To adapt the common phrase, “chemical weapons don’t slaughter people, mass murderers slaughter people.”

And the question we face is not whether this or that weapon should be banned, but what should we do about mass murderers,
& the men who do their bidding — the regimes that sustain & can usually replace them should an assassination happen to succeed. This is to look at the whole vexed problem, & not at one corner of it. The question, as I think any mediaeval political philosopher would immediately see, is can we overthrow that regime, at a cost not greater in unwanted consequences? David Warren -- Taking war seriously : Essays in Idleness

Posted by gerardvanderleun at September 17, 2013 11:23 AM. This is an entry on the sideblog of American Digest: Check it out.

Your Say

Thinking we can and should just go in and wipe out dictators because they do evil deeds is a huge violation of the Treaty of Westphalia which essentially created the civilization we now enjoy.
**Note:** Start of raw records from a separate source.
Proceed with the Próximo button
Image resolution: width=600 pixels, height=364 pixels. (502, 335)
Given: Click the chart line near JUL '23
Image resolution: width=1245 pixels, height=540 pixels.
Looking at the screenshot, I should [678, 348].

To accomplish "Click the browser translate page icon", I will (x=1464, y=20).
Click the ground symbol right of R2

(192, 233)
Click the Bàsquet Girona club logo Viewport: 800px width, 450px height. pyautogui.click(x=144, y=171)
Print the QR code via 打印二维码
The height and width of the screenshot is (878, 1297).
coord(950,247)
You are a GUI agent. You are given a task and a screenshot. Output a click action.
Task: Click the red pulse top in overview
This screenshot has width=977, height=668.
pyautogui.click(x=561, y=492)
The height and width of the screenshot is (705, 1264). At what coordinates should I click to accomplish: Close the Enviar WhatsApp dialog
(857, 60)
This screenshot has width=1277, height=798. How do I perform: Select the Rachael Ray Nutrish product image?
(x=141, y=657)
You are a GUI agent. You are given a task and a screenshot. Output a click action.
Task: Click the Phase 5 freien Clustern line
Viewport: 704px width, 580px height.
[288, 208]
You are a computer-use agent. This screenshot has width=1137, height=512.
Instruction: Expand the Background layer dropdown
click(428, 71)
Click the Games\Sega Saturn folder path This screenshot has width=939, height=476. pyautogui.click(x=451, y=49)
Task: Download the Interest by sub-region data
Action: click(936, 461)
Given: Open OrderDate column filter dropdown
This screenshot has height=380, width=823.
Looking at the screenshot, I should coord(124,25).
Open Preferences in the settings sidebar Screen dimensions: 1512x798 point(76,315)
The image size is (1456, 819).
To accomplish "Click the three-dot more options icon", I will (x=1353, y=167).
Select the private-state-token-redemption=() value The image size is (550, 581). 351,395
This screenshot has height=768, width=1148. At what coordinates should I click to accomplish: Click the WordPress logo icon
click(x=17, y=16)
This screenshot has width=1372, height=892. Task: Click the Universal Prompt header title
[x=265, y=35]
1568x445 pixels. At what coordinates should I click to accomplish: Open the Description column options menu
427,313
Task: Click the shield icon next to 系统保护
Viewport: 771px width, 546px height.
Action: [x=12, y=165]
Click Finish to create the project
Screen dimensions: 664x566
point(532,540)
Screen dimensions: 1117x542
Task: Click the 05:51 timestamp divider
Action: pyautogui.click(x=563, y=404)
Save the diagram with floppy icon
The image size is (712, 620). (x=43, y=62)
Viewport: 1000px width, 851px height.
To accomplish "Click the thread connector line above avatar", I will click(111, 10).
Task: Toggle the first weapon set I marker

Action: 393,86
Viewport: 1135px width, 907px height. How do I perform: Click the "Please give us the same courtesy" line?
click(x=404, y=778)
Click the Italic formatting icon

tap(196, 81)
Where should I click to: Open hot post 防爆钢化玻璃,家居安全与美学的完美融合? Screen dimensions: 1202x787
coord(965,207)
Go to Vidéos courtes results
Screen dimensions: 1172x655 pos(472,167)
The treaty essentially established that nations ought not attack other nations for what goes on within their borders. It brought decades of war over religious differences to an end, and this kind of rhetoric is just going to start it up again.

Posted by: Christopher Taylor at September 17, 2013 2:06 PM

We really shouldn't send our kids to fight under the tutelage of the Department of Defense.

As the battered guy from the garage said, looking under the hood of my dead car, " I see your problem, right there..."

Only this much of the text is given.